→ **REQUIRED TASK**: Please find each line in the entries below that contains the string "Viewport", and copy those lines out in full. The match is case-sensitive.

→ **LISTING**:
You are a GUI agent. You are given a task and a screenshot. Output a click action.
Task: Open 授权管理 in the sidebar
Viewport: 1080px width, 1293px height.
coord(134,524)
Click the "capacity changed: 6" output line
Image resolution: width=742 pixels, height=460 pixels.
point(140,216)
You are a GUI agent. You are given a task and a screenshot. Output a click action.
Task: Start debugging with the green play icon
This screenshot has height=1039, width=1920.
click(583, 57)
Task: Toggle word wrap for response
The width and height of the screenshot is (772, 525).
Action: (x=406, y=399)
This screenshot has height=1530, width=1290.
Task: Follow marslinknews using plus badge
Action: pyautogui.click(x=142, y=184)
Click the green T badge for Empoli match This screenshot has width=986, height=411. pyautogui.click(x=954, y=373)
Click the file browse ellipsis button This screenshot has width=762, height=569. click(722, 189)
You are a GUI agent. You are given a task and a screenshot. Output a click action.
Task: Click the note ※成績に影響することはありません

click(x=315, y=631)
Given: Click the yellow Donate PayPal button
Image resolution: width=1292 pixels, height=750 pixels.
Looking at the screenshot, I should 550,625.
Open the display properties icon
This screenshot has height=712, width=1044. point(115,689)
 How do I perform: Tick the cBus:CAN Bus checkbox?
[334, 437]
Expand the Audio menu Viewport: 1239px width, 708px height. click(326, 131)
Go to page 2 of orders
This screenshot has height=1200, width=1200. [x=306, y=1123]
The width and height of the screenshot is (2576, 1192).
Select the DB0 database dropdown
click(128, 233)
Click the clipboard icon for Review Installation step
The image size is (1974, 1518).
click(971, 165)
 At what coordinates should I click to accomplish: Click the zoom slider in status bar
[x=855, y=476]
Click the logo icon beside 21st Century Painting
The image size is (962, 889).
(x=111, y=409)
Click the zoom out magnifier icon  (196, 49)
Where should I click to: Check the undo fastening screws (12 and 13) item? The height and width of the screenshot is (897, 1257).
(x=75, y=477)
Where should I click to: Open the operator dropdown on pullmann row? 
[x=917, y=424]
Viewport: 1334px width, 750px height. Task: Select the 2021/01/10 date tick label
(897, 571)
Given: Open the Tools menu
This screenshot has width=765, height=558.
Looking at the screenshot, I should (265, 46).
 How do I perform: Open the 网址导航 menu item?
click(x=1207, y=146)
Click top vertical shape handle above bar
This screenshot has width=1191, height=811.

→ **WRITTEN ANSWER**:
Viewport: 1080px width, 1293px height.
Expand the Audio menu Viewport: 1239px width, 708px height. click(326, 131)
Viewport: 1334px width, 750px height. Task: Select the 2021/01/10 date tick label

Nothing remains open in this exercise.